Glutamate decarboxylase (GAD) is an enzyme in the central nervous system that synthesizes gamma-aminobutyric acid (GABA). GABA is the main inhibitory neurotransmitter, or chemical messenger, in the mature brain, meaning it reduces neuronal activity. By producing GABA, GAD helps regulate brain function, modulate anxiety and stress, and maintain a balance between neuronal excitation and inhibition.
The GAD Enzymatic Process
Glutamate decarboxylase catalyzes the conversion of glutamate into GABA. Glutamate is the nervous system’s most abundant excitatory neurotransmitter, stimulating neurons to fire. GAD performs an irreversible decarboxylation reaction, removing a carboxyl group from glutamate to form GABA and carbon dioxide. This process transforms a primary “on” signal for neurons into the primary “off” signal.
This conversion requires a cofactor, a non-protein compound necessary for the enzyme’s activity. For GAD, the cofactor is pyridoxal phosphate (PLP), the active form of vitamin B6. PLP binds to GAD’s active site, enabling the reaction with glutamate. Insufficient vitamin B6 compromises GAD efficiency and can reduce GABA synthesis.
This process occurs in the cytoplasm of GABAergic neurons, which are specialized to produce and release GABA. Once synthesized, GABA is packaged into synaptic vesicles at the neuron’s terminal. From there, it is released into the synapse—the gap between neurons—to transmit its inhibitory signal to a neighboring nerve cell.
GABA’s Role in the Nervous System
As the principal inhibitory neurotransmitter, GABA reduces neuronal excitability, acting as a brake on brain activity. When released into a synapse, GABA binds to receptors on the next neuron. This binding opens ion channels, allowing negatively charged chloride ions to flow into the receiving cell.
The influx of negative ions makes the neuron hyperpolarized, meaning its internal electrical charge becomes more negative and further away from the threshold required to fire an action potential. This makes it harder for the neuron to fire, thereby dampening nerve signals. This inhibitory action maintains the equilibrium between excitation and inhibition, and a disruption in this balance is linked to various neurological conditions.
GABA’s inhibitory effects contribute to broader physiological functions, including managing anxiety, stress, and fear. Its calming influence helps regulate mood and promotes relaxation. Many sedative and anti-anxiety medications work by enhancing GABA’s effects, highlighting its role in neurological stability.
Key Isoforms of Glutamate Decarboxylase
Glutamate decarboxylase exists in two primary isoforms, GAD65 and GAD67, named for their molecular weights. They are encoded by different genes (GAD2 and GAD1, respectively). Although both convert glutamate to GABA, their distinct properties, locations, and regulation mean they fulfill different roles in GABA synthesis.
GAD67 provides the brain’s basal, or tonic, GABA levels. It is distributed throughout the neuron’s cytoplasm and is constitutively active, constantly producing GABA for general cellular functions like metabolism. GAD67 synthesizes about 90% of the brain’s GABA and is important during early development for processes like neural stem cell growth.
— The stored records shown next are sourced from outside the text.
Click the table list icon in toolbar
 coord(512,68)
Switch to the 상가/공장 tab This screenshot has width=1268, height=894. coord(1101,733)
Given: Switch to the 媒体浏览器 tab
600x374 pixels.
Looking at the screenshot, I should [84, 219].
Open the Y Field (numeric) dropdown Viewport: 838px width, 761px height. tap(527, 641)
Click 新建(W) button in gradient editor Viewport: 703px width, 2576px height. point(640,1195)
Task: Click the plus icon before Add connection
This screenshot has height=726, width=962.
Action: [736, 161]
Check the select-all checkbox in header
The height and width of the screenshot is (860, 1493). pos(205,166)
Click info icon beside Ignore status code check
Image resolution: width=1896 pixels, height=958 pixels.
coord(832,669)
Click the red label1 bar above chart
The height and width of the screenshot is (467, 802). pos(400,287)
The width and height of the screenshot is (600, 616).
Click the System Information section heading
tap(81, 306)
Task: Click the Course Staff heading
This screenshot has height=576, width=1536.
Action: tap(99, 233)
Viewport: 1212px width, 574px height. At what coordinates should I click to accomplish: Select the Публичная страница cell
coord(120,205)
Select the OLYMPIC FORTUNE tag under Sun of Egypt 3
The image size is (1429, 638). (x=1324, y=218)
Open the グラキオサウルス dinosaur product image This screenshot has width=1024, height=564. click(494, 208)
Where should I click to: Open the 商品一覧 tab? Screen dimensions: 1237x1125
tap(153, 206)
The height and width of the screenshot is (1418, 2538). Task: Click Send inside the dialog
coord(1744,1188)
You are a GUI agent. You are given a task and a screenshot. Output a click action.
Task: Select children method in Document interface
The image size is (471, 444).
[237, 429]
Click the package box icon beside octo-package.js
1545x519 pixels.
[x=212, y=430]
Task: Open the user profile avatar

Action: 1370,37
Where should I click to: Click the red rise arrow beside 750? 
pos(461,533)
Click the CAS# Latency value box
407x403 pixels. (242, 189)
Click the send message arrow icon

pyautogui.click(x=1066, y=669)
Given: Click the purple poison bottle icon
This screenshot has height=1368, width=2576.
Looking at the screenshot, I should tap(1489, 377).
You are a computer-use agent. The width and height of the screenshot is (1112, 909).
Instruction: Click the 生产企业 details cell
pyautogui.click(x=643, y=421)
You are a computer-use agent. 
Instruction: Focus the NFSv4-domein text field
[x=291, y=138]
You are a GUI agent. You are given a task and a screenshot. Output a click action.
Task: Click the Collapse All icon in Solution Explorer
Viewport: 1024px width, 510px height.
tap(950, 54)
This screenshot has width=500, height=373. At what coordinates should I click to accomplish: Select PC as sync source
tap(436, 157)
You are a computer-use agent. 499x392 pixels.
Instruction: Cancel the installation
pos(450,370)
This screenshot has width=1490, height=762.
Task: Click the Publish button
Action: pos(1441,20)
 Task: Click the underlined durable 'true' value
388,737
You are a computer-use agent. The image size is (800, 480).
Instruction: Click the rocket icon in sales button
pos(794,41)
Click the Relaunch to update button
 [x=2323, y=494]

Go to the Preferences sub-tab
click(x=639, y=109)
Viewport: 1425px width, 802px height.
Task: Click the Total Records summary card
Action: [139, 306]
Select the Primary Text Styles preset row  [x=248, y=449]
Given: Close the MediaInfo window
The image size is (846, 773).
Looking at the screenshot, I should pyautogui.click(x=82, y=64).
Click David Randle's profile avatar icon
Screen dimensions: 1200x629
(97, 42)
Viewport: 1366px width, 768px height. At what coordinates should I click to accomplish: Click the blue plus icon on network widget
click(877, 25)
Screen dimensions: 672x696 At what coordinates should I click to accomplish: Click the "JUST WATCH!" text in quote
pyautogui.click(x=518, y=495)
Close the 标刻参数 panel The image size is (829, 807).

In contrast, GAD65 is located in nerve terminals and synthesizes GABA for phasic release—the rapid, on-demand release during signaling. Unlike the constantly active GAD67, GAD65 can be inactive until a sudden demand for GABA activates it. This functional difference allows the nervous system to maintain a steady background level of GABA via GAD67, while using GAD65 to respond dynamically to changing patterns of neuronal activity.
Clinical Relevance of GAD
The GAD65 isoform is a target in several autoimmune diseases where the immune system produces autoantibodies against it. The presence of these glutamic acid decarboxylase autoantibodies (GADA) is a diagnostic marker for disorders ranging from type 1 diabetes to rare neurological syndromes. These autoantibodies can reduce GABA production, disrupting the balance of signaling in the nervous system.
In type 1 diabetes, the immune system attacks GAD65 in the insulin-producing beta cells of the pancreas. GADA is found in about 75% of individuals with this condition and can be detected in the blood years before diagnosis, making it a predictive marker. The concentration of these autoantibodies in type 1 diabetes is much lower than in associated neurological disorders.
Stiff Person Syndrome (SPS) is a rare neurological disorder associated with very high concentrations of GAD autoantibodies. In SPS, the autoimmune attack on GAD impairs GABAergic neurons, reducing inhibitory signaling in the spinal cord and brainstem. This deficit causes the characteristic symptoms of progressive muscle stiffness, rigidity, and painful spasms.
Autoantibodies against GAD are implicated in other neurological conditions, creating a spectrum of GAD-antibody-associated disorders. One is cerebellar ataxia, a movement disorder where the autoimmune response targets GABAergic neurons in the cerebellum. GAD autoantibodies have also been linked to some forms of autoimmune epilepsy and limbic encephalitis.